One sure way to improve performance is to cache the non-dynamic data of any application. We did this to improve the overall performance of The Virtualization Practice website. However, there are many places within the stack to improve overall performance by caching, and this got me to thinking of all the different types. At the last Austin VMUG, there were at least three vendors selling caching solutions that were designed to improve overall performance by as little as 2x to upwards of 50x improvements. That is quite a lot of improvement in application performance. Where do all these caching products fit into the stack?First we should show the stack and the different caching layers available. Figure 1 shows those layers including a theoretical location. In essence, we can apply caching mechanisms at each level of the stack to improve performance, and there are some cache mechanisms built into the hardware we use.

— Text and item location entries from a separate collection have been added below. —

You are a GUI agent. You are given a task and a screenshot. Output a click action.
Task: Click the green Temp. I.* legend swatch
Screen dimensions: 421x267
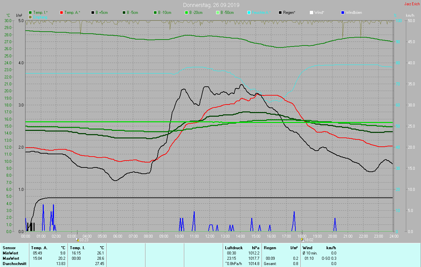[x=31, y=13]
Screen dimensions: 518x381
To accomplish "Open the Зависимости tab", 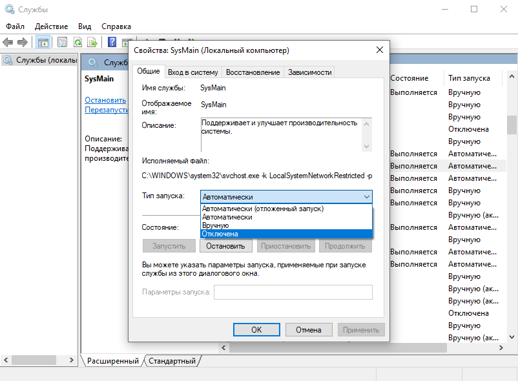I will click(x=310, y=72).
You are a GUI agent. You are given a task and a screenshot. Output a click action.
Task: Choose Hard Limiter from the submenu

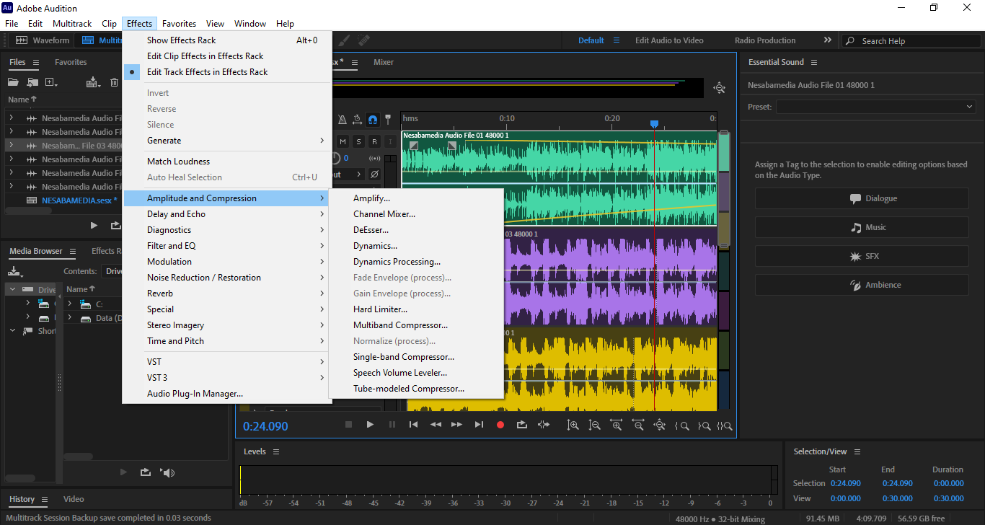(x=380, y=309)
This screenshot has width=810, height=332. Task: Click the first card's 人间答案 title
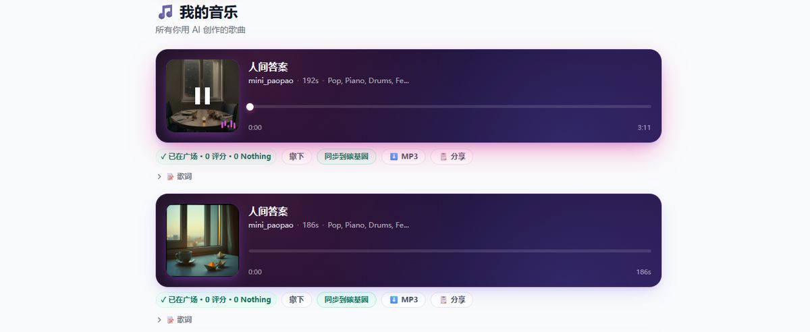click(268, 67)
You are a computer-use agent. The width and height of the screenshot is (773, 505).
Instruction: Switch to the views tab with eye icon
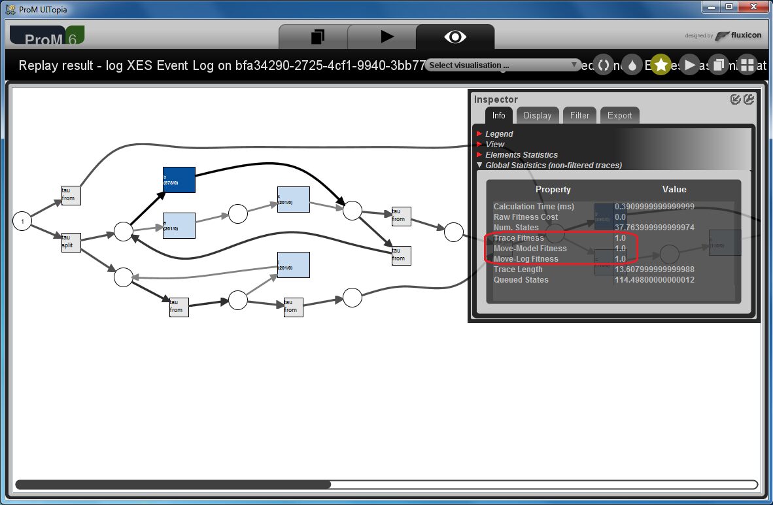(x=455, y=37)
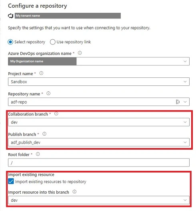
Task: Click into the Root folder text field
Action: [99, 162]
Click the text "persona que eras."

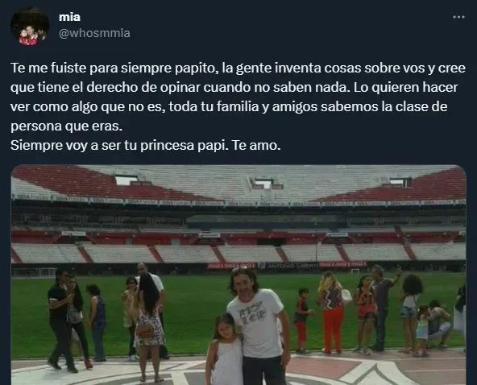tap(66, 126)
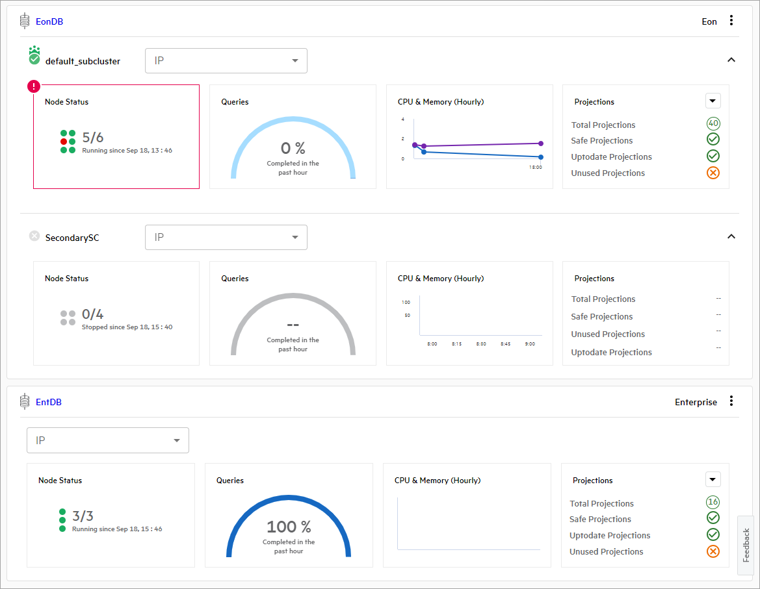Click the EonDB Total Projections count badge
The image size is (760, 589).
click(713, 124)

Figure 1: Caching Through the Stack
Figure 1: Caching Through the Stack
If we start at the bottom of Figure 1, we notice that the the bottom three items as including in almost all hardware we purchase. We could improve performance by buying devices with larger disk, controller, and switch buffers and caches, but these components are often removed from where the actual data is being processed.
Just moving to Solid State Drives (SSD), which is usually a huge win, may not be price effective given the cost of those drives. We may instead want to take advantage of these expensive resources in different ways.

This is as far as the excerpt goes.